[Start of section]
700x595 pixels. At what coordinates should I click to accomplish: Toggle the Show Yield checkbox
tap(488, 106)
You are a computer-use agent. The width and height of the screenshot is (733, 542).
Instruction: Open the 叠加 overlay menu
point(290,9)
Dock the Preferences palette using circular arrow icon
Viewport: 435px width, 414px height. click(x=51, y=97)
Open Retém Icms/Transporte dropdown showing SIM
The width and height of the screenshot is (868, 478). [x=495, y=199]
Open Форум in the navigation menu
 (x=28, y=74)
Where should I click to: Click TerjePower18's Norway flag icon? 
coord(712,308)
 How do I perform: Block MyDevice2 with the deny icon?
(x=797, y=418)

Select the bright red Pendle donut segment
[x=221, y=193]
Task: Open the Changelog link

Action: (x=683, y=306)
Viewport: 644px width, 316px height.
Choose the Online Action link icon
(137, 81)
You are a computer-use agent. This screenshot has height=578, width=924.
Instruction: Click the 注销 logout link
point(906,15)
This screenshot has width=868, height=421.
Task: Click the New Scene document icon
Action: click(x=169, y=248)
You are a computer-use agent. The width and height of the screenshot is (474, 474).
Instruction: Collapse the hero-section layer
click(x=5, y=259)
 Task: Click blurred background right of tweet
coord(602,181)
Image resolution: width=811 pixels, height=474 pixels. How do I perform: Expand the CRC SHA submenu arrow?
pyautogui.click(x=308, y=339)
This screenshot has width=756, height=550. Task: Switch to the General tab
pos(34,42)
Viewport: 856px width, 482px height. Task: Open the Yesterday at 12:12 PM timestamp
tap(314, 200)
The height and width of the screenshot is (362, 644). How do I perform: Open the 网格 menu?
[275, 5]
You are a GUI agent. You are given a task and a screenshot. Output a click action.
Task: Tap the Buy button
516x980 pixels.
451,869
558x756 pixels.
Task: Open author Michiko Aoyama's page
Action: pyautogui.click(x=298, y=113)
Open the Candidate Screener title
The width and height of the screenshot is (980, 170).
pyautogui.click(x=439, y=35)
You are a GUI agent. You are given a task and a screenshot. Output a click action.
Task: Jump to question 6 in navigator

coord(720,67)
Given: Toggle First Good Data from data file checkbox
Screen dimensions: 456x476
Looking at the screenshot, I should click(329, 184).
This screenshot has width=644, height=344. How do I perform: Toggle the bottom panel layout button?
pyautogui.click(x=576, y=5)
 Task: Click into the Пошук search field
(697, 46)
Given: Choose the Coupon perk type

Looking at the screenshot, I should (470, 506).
[End of section]
Exercise brief:
Write out all the entries once more, exactly.

Output below:
700x595 pixels. At what coordinates should I click to accomplish: Toggle the Show Yield checkbox
tap(488, 106)
You are a computer-use agent. The width and height of the screenshot is (733, 542).
Instruction: Open the 叠加 overlay menu
point(290,9)
Dock the Preferences palette using circular arrow icon
Viewport: 435px width, 414px height. click(x=51, y=97)
Open Retém Icms/Transporte dropdown showing SIM
The width and height of the screenshot is (868, 478). [x=495, y=199]
Open Форум in the navigation menu
 (x=28, y=74)
Where should I click to: Click TerjePower18's Norway flag icon? 
coord(712,308)
 How do I perform: Block MyDevice2 with the deny icon?
(x=797, y=418)

Select the bright red Pendle donut segment
[x=221, y=193]
Task: Open the Changelog link

Action: (x=683, y=306)
Viewport: 644px width, 316px height.
Choose the Online Action link icon
(137, 81)
You are a computer-use agent. This screenshot has height=578, width=924.
Instruction: Click the 注销 logout link
point(906,15)
This screenshot has width=868, height=421.
Task: Click the New Scene document icon
Action: click(x=169, y=248)
You are a computer-use agent. The width and height of the screenshot is (474, 474).
Instruction: Collapse the hero-section layer
click(x=5, y=259)
 Task: Click blurred background right of tweet
coord(602,181)
Image resolution: width=811 pixels, height=474 pixels. How do I perform: Expand the CRC SHA submenu arrow?
pyautogui.click(x=308, y=339)
This screenshot has width=756, height=550. Task: Switch to the General tab
pos(34,42)
Viewport: 856px width, 482px height. Task: Open the Yesterday at 12:12 PM timestamp
tap(314, 200)
The height and width of the screenshot is (362, 644). How do I perform: Open the 网格 menu?
[275, 5]
You are a GUI agent. You are given a task and a screenshot. Output a click action.
Task: Tap the Buy button
516x980 pixels.
451,869
558x756 pixels.
Task: Open author Michiko Aoyama's page
Action: pyautogui.click(x=298, y=113)
Open the Candidate Screener title
The width and height of the screenshot is (980, 170).
pyautogui.click(x=439, y=35)
You are a GUI agent. You are given a task and a screenshot. Output a click action.
Task: Jump to question 6 in navigator

coord(720,67)
Given: Toggle First Good Data from data file checkbox
Screen dimensions: 456x476
Looking at the screenshot, I should click(329, 184).
This screenshot has width=644, height=344. How do I perform: Toggle the bottom panel layout button?
pyautogui.click(x=576, y=5)
 Task: Click into the Пошук search field
(697, 46)
Given: Choose the Coupon perk type

Looking at the screenshot, I should (470, 506).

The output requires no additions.